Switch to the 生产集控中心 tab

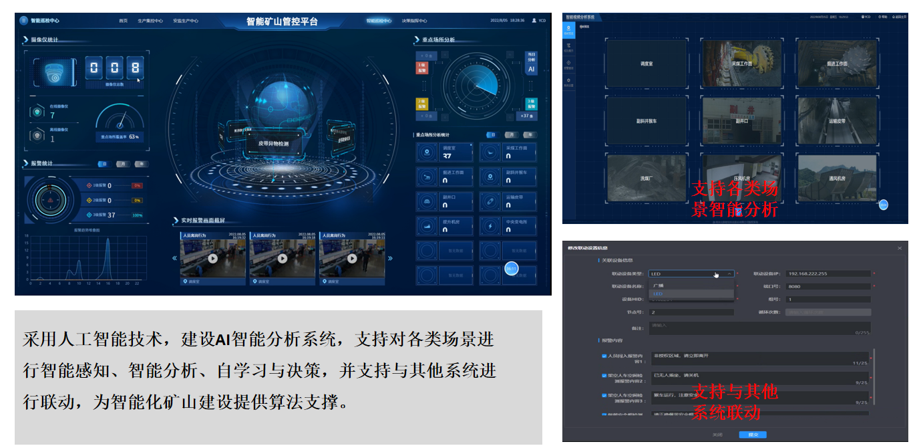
...
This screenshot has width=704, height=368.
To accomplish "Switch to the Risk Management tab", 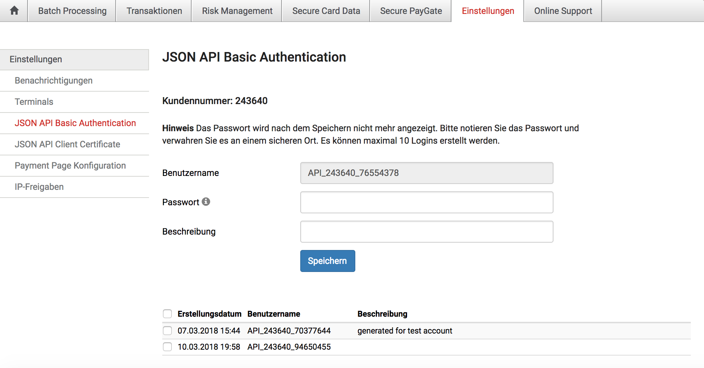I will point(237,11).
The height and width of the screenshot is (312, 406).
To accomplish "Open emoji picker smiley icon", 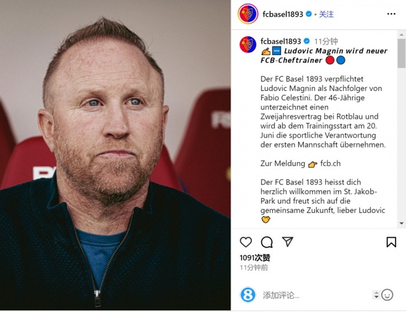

:: WHAT IS ASKED ::
Please write out the entries from the line containing "The height and" up to and including the line containing "emoji picker smiley" as a numbered list, skipping any blank lines and omitting the pictures.

:: TASK SOLUTION ::
1. The height and width of the screenshot is (312, 406).
2. To accomplish "Open emoji picker smiley icon", 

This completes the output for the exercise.